Dealing with Disappointment
For the most part I’ve come to terms with my disability. I know my limitations, I do what I can and ask for assistance when necessary. Dwelling on what I can’t do isn’t beneficial. Despite that every once in a while I get reminded what I’ve lost over the years. It’s not even what I’ve lost that bothers me so much as that glimmer of possibility of doing those things again, then realizing it’s not going to happen. Not only is this the case when Spinraza came out, but more recently when I tried the Dynamic Arm Support. Dealing with disappointment isn’t easy, but I won’t let it keep me down.

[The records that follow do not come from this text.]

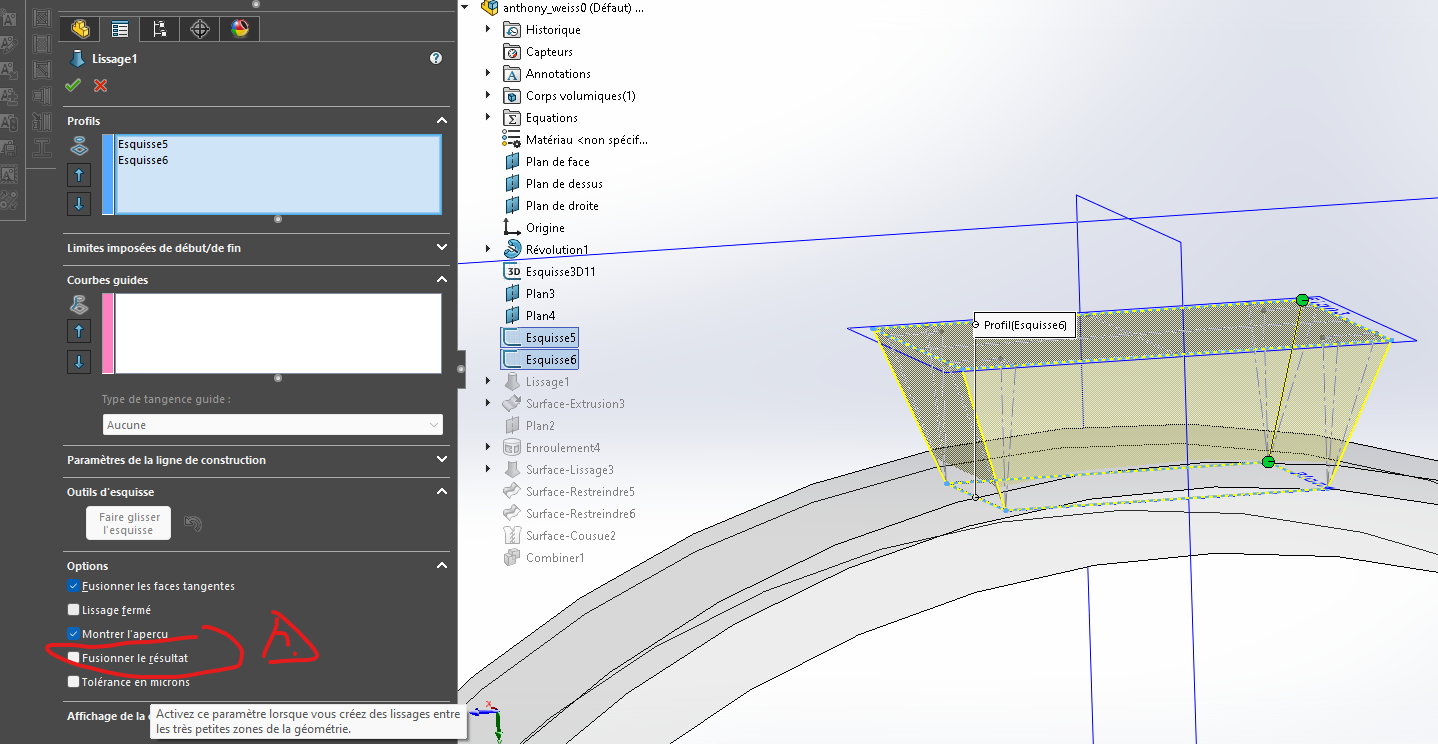Move guide curve up with the arrow
The image size is (1438, 744).
pos(79,331)
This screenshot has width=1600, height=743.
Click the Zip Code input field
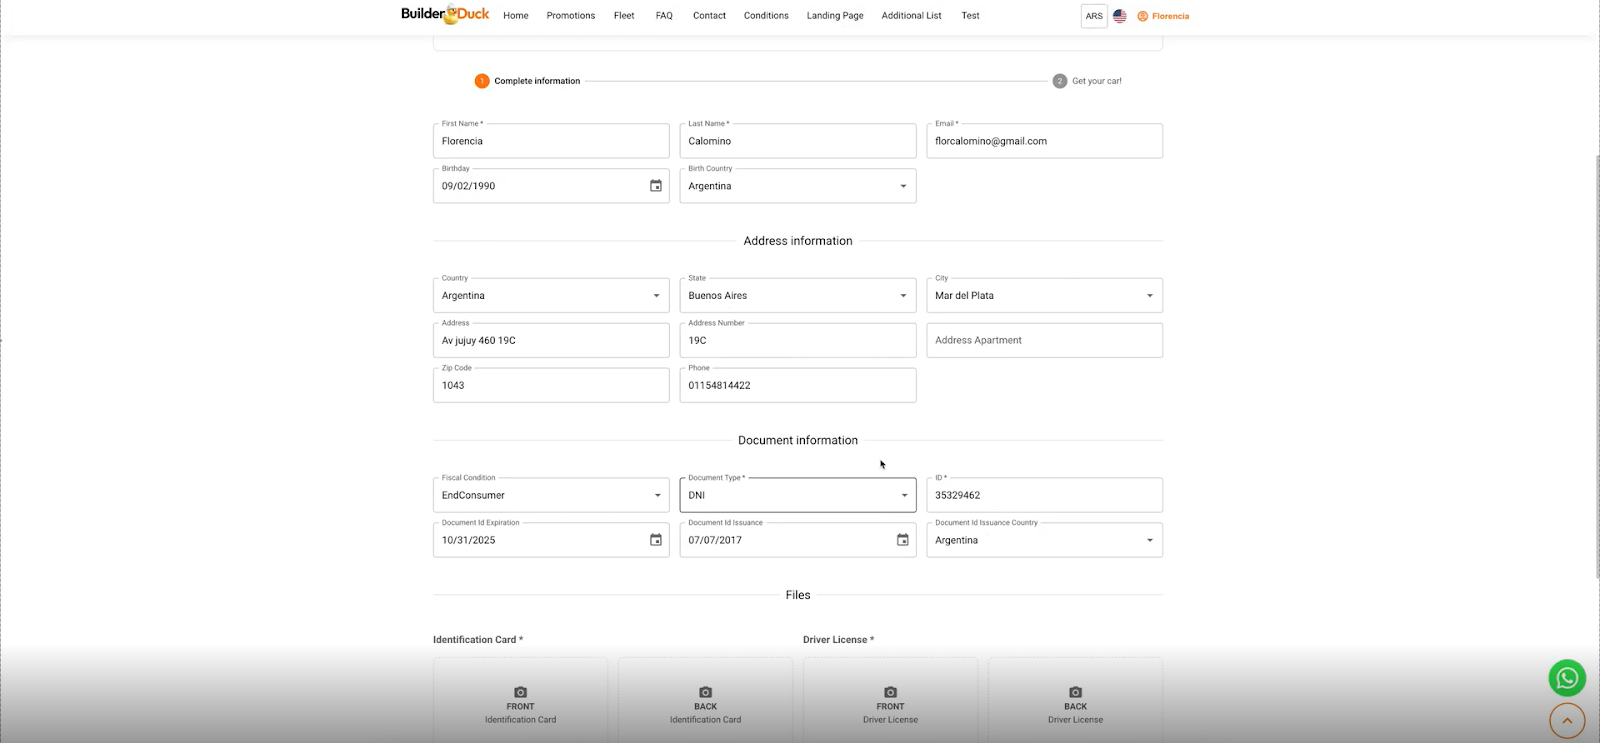pos(550,386)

Going into it I knew Spinraza wasn’t going to allow me to walk. That ship has sailed. Even though I tried keeping my expectations low, a part of me was hopeful I’d regain some functions. My mind would wander and I’d imagine being able to pull my hair into a ponytail on a hot day. OK, I’ve never been able to do that, so maybe I’d be able to at least comb through the back of my hair? Well, that didn’t happen either. My benefits from Spinraza have been less than dramatic. Disappointing? Yes. Devastating? No. After reminding myself what the drug intends to do, stop or slow the progression, and what SMA is, a progressive disability, I can be satisfied with the minuscule gains I’ve had. I’m looking at Spinraza as biding my time until something better comes along.

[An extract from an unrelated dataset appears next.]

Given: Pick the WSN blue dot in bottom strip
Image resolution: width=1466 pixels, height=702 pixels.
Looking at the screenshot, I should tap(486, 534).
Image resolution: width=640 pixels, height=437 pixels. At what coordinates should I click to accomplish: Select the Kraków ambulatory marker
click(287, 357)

Hearing about the Dynamic Arm Support was exciting. You can check out Ryan’s video on the product here. I was sure it would enhance my life. After setting up a demo, again my mind wandered to those “what ifs” even though I tried not to get my hopes up. Of course I told my family about it. My niece said it would be too weird if I could raise my arm up. I imagined what it would be like giving her a high five after she rocked a pep band performance. Unfortunately, demo day was a bust. Although the device helped raise my arm, it actually inhibited my extension. We tried a couple things to no avail. With a smile on my face I thanked the gentleman for his time and for showing me the device even though my heart was broken.
I won’t lie, I shed a few tears behind closed doors. Then I remembered crying creates mucus, and well, you know how great that is when you have SMA. So, I grab a tissue, balance it on the stick I use to reach my face and dry those tears. Tomorrow is another day. I intend to make it a good one.